**TASK GOAL**
Go through the data below line by line and report how many lines contain "will", giving only that figure.

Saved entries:

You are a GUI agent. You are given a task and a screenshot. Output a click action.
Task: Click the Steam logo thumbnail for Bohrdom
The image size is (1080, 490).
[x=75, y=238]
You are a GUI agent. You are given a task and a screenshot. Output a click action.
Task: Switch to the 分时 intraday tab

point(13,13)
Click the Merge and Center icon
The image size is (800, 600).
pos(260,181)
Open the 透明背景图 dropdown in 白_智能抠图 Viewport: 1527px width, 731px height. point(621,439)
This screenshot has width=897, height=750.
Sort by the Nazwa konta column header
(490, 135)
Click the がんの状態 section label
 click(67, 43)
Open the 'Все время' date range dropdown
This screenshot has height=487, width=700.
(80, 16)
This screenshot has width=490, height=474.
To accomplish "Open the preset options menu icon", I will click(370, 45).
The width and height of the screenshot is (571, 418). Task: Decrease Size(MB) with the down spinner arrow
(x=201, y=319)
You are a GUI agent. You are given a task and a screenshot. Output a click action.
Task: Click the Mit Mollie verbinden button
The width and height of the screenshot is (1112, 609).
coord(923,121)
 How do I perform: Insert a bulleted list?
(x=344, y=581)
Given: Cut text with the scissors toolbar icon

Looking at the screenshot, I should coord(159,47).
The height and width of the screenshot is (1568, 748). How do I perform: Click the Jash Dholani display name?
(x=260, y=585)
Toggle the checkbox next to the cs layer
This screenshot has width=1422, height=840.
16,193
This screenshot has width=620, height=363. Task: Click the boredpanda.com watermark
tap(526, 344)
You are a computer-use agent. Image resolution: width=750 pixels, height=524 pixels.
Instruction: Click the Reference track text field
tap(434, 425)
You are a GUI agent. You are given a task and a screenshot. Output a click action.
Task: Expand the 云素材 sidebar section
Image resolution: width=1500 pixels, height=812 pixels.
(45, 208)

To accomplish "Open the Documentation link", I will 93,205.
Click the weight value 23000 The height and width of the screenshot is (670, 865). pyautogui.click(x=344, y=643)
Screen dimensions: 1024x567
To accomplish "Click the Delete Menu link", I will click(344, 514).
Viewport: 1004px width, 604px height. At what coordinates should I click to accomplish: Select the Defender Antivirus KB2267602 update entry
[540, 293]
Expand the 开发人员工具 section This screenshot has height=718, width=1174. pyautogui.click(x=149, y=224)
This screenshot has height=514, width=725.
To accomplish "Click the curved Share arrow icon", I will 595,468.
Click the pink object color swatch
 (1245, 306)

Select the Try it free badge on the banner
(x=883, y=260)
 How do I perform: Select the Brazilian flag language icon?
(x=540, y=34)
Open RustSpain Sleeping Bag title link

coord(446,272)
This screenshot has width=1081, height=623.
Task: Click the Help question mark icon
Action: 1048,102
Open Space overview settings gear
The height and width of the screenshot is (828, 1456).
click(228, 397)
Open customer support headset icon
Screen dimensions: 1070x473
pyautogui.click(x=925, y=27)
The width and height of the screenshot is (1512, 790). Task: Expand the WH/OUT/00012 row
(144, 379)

**FINISHED EXERCISE**
4